(Collected data entries)
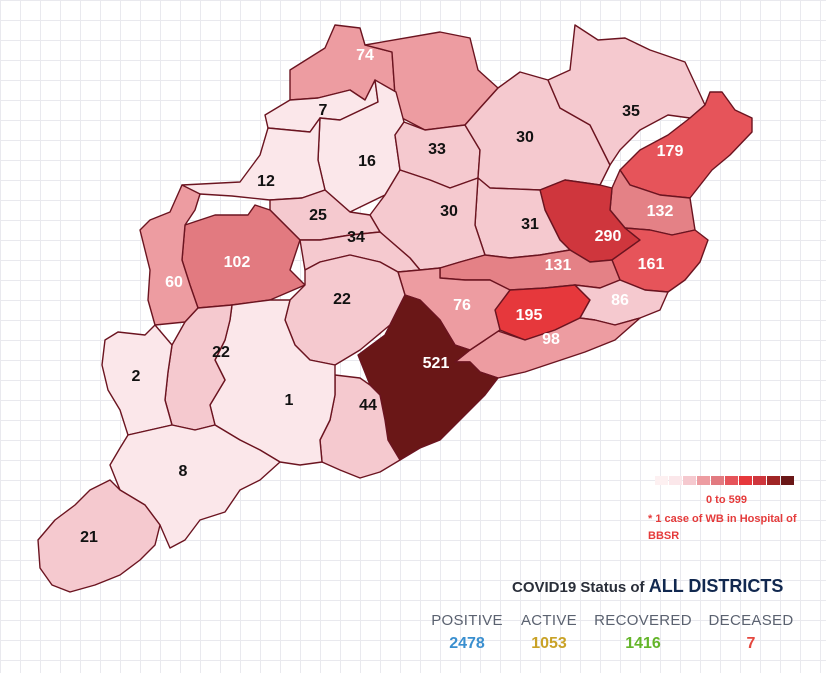 This screenshot has width=826, height=673. Describe the element at coordinates (238, 262) in the screenshot. I see `district-case-count: 102` at that location.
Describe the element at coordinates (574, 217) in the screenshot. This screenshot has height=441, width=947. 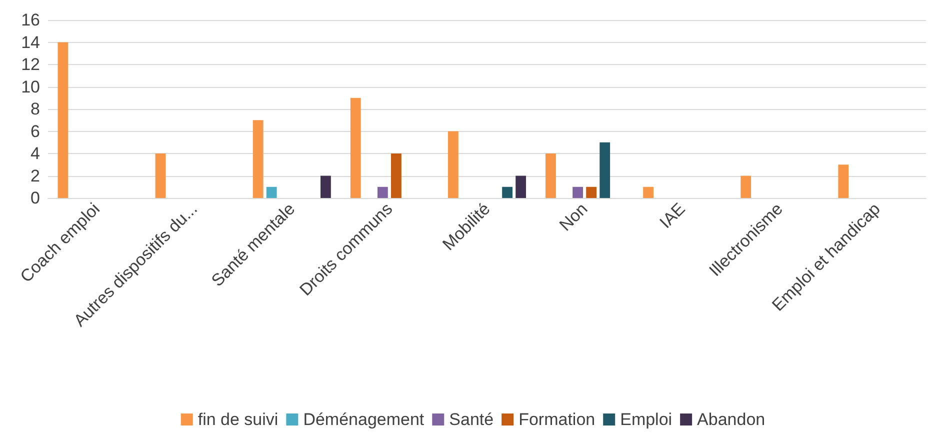
I see `x-tick-label: Non` at that location.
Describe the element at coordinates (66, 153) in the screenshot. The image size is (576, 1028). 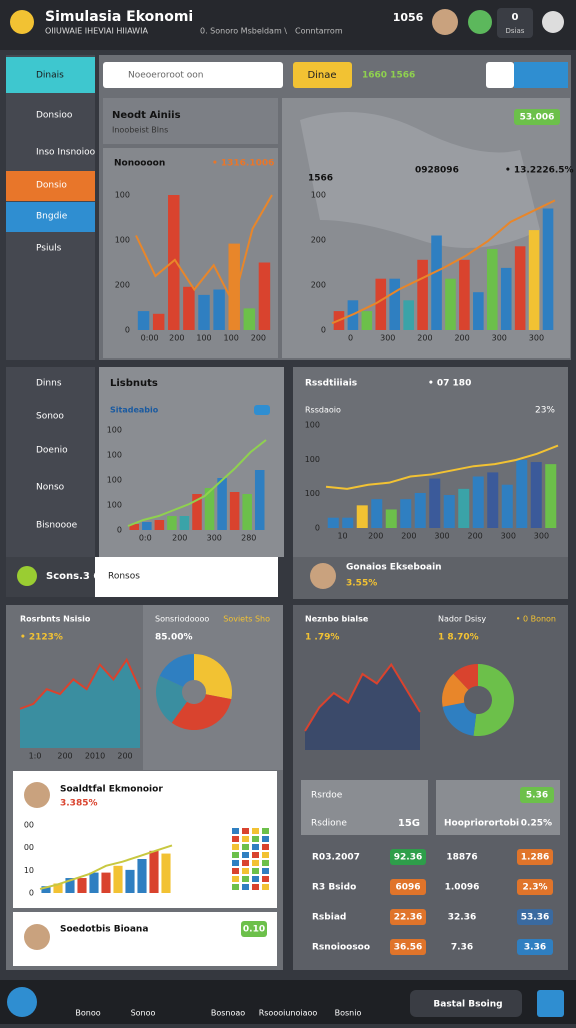
I see `nav-label: Inso Insnoioo` at that location.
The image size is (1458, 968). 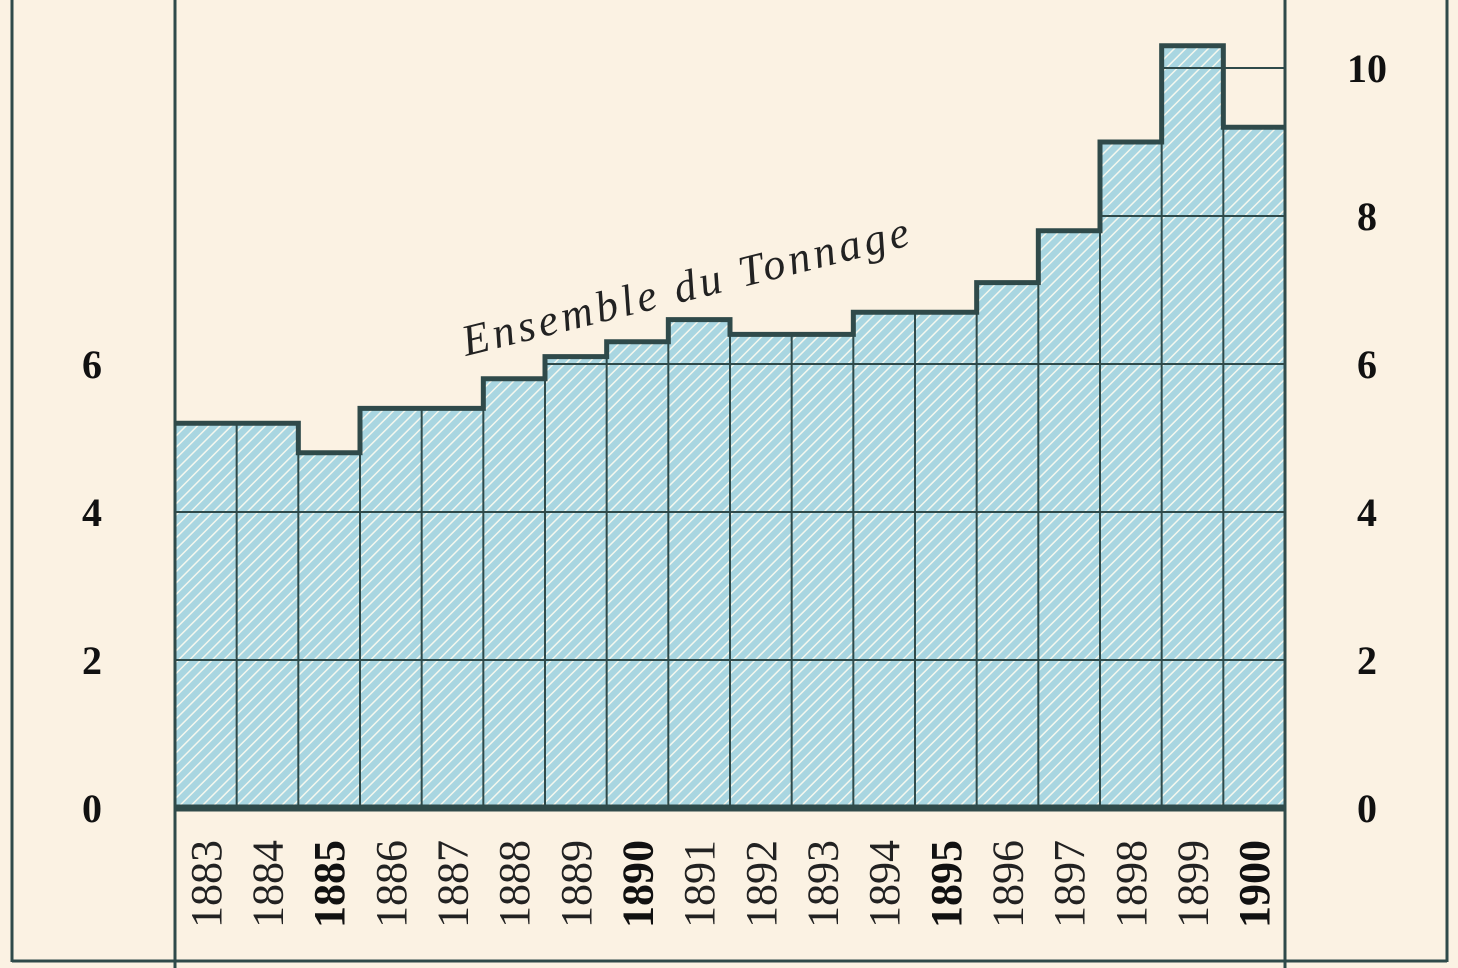 What do you see at coordinates (762, 884) in the screenshot?
I see `year-label-1892: 1892` at bounding box center [762, 884].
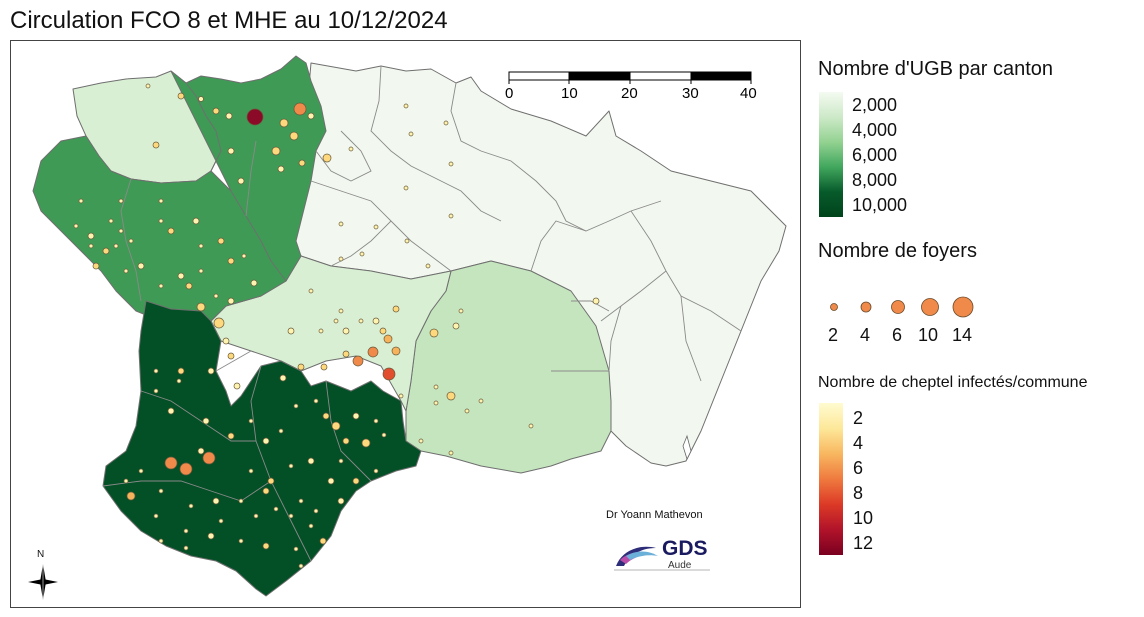 The height and width of the screenshot is (617, 1144). I want to click on legend-foyers-label: 10, so click(928, 335).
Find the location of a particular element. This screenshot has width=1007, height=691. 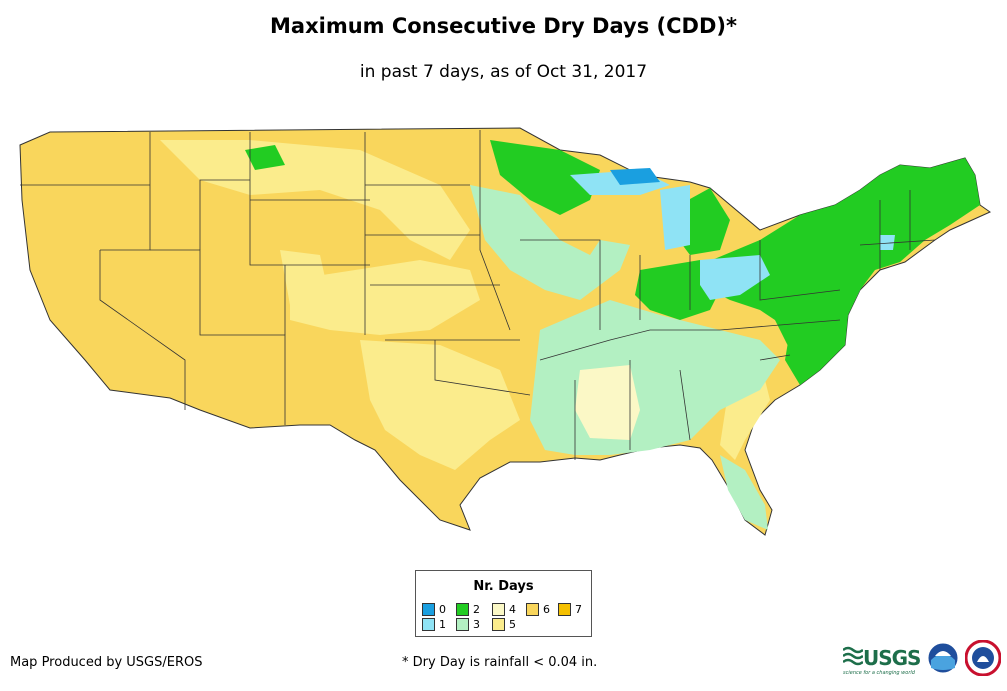

legend-label-6: 6 is located at coordinates (546, 610).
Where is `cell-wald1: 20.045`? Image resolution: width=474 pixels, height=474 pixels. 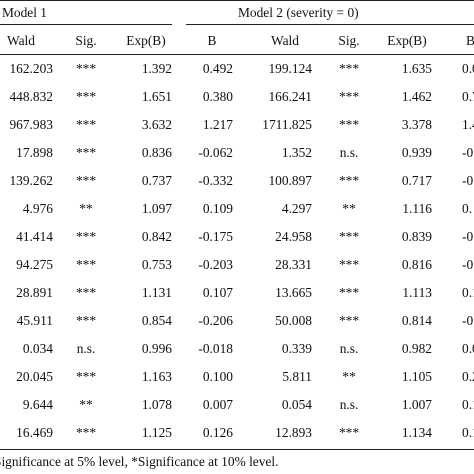
cell-wald1: 20.045 is located at coordinates (34, 376).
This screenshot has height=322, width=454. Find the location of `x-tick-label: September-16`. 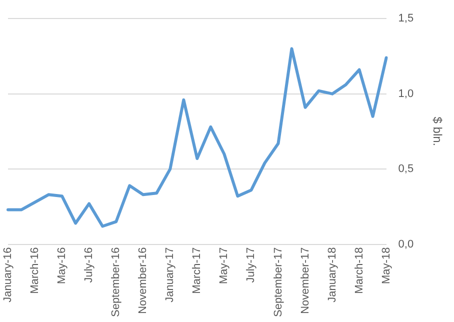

■ **Exercise aim**:
Can you rewrite the lines starting at the one containing "Find the location of a" and ending at the last line of the entries as a JSON list of strings, one string per line, with blank lines skipped and the pictures left out?

■ **Response area**:
[
  "Find the location of a particular element. This screenshot has width=1007, height=691. ",
  "legend-label-6: 6 is located at coordinates (546, 610).",
  "Where is `cell-wald1: 20.045`? Image resolution: width=474 pixels, height=474 pixels. ",
  "cell-wald1: 20.045 is located at coordinates (34, 376).",
  "This screenshot has height=322, width=454. Find the location of `x-tick-label: September-16`. "
]